» RECORDS FOR THE EXERCISE
□ □ □ □ □
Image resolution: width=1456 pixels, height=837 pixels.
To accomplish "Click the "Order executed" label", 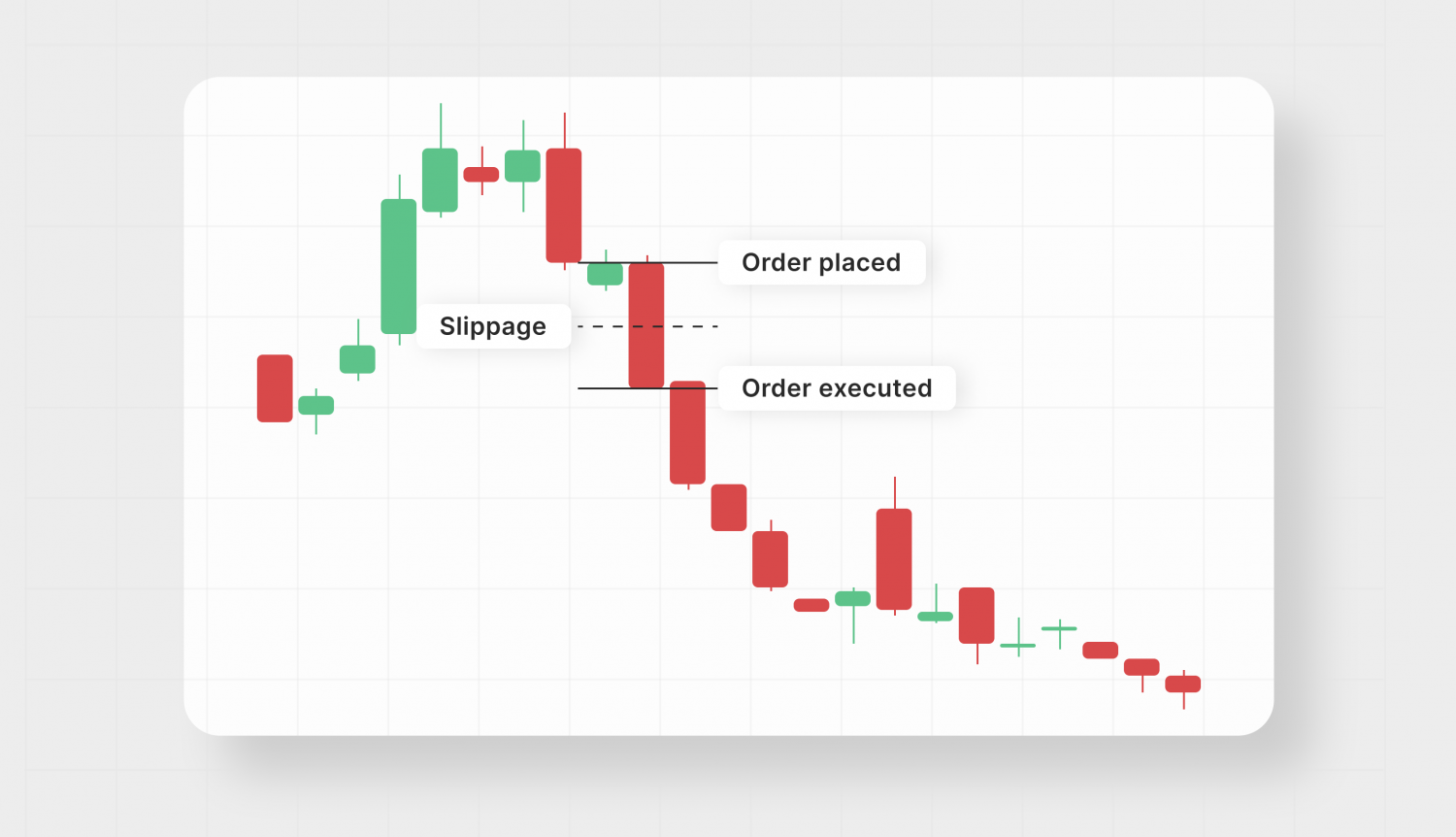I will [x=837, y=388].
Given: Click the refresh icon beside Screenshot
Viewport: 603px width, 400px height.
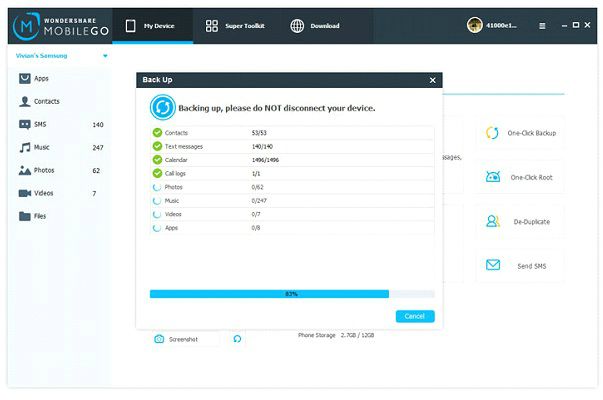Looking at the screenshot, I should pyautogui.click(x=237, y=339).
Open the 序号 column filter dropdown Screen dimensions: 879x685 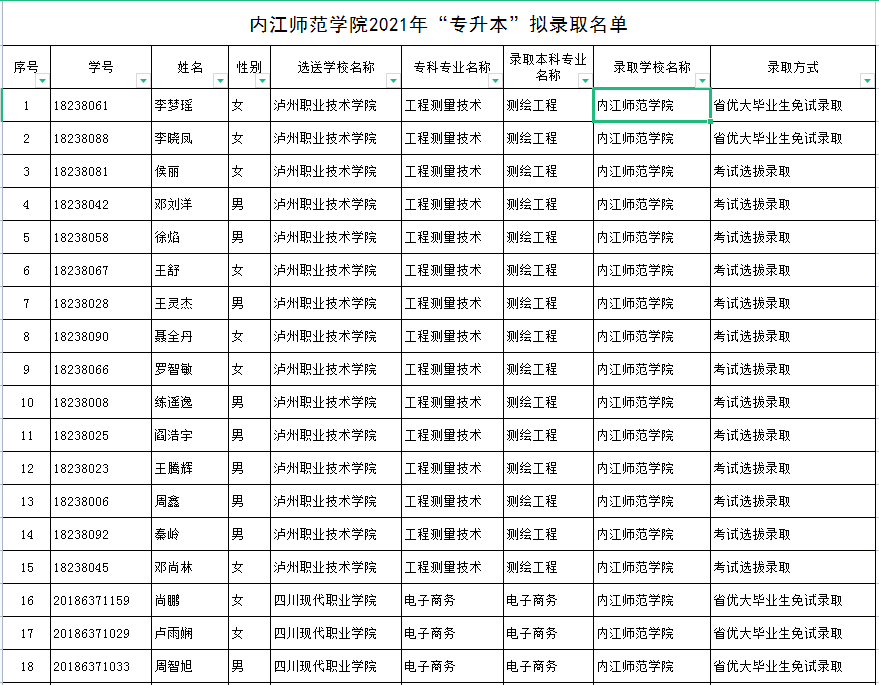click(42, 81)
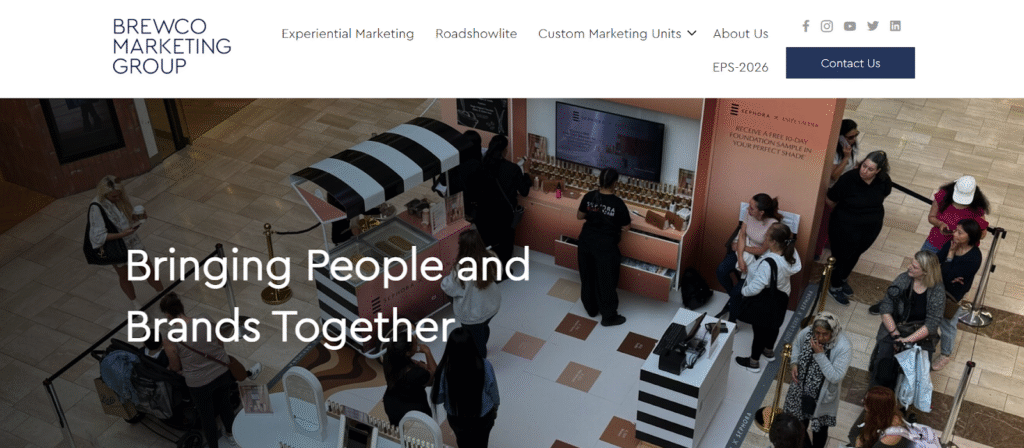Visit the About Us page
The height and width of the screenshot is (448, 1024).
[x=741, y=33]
□ □ □ □ □
» SHORT TASK
Collect each line of the records that contains the word "width", and copy those lines in the order they appear.

» SOLUTION BELOW
Image resolution: width=1456 pixels, height=837 pixels.
Viewport: 603px width, 400px height.
The height and width of the screenshot is (448, 1024).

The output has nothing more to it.